Extracted data =>
§ §

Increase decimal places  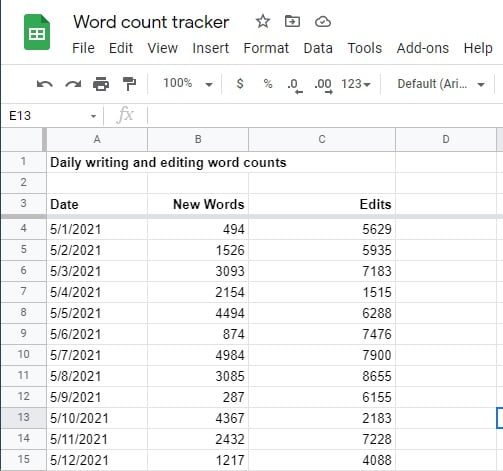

§ §

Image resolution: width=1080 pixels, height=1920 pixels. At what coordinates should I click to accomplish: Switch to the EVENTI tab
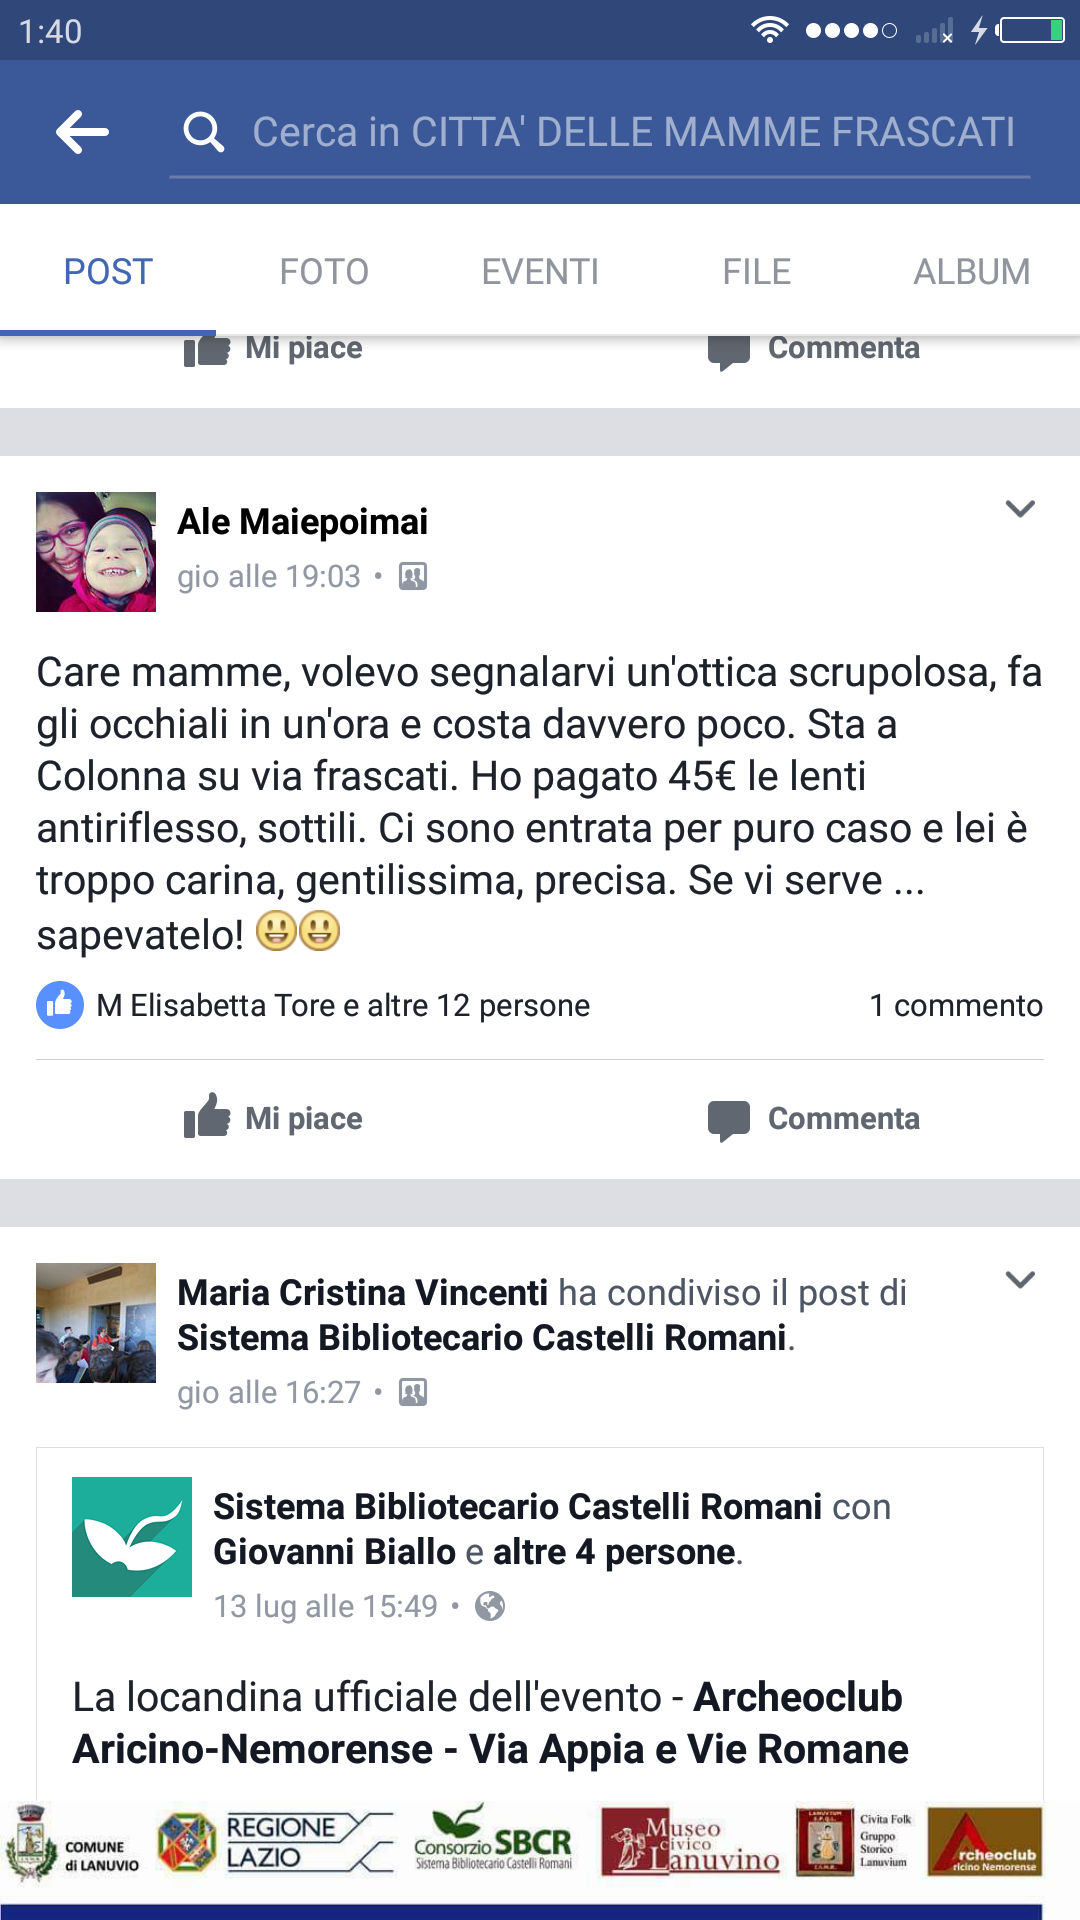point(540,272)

§ §

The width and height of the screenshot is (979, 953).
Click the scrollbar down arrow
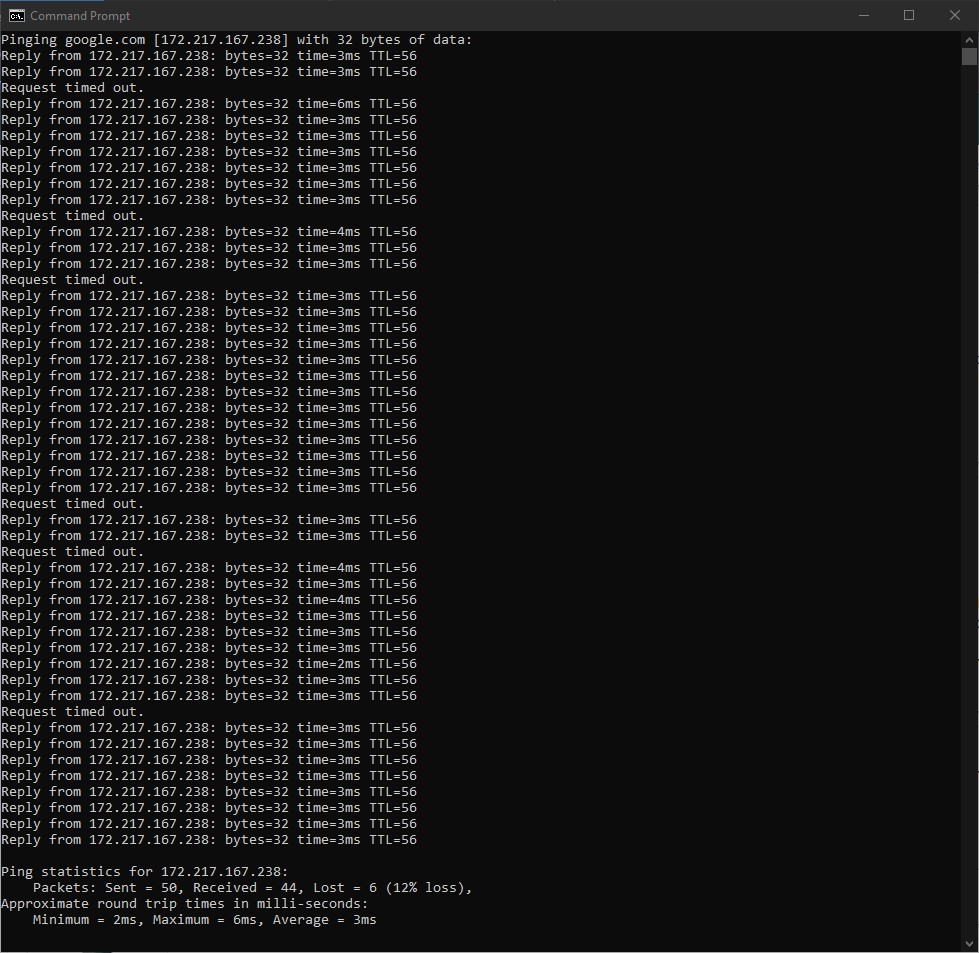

§ §

Instructions to follow => Reproducing the whole listing above is not the task. Copy exactly only the lines from the one with "The width and" to the one with "Click the scrollbar down arrow", both kept.

Solution =>
The width and height of the screenshot is (979, 953).
Click the scrollbar down arrow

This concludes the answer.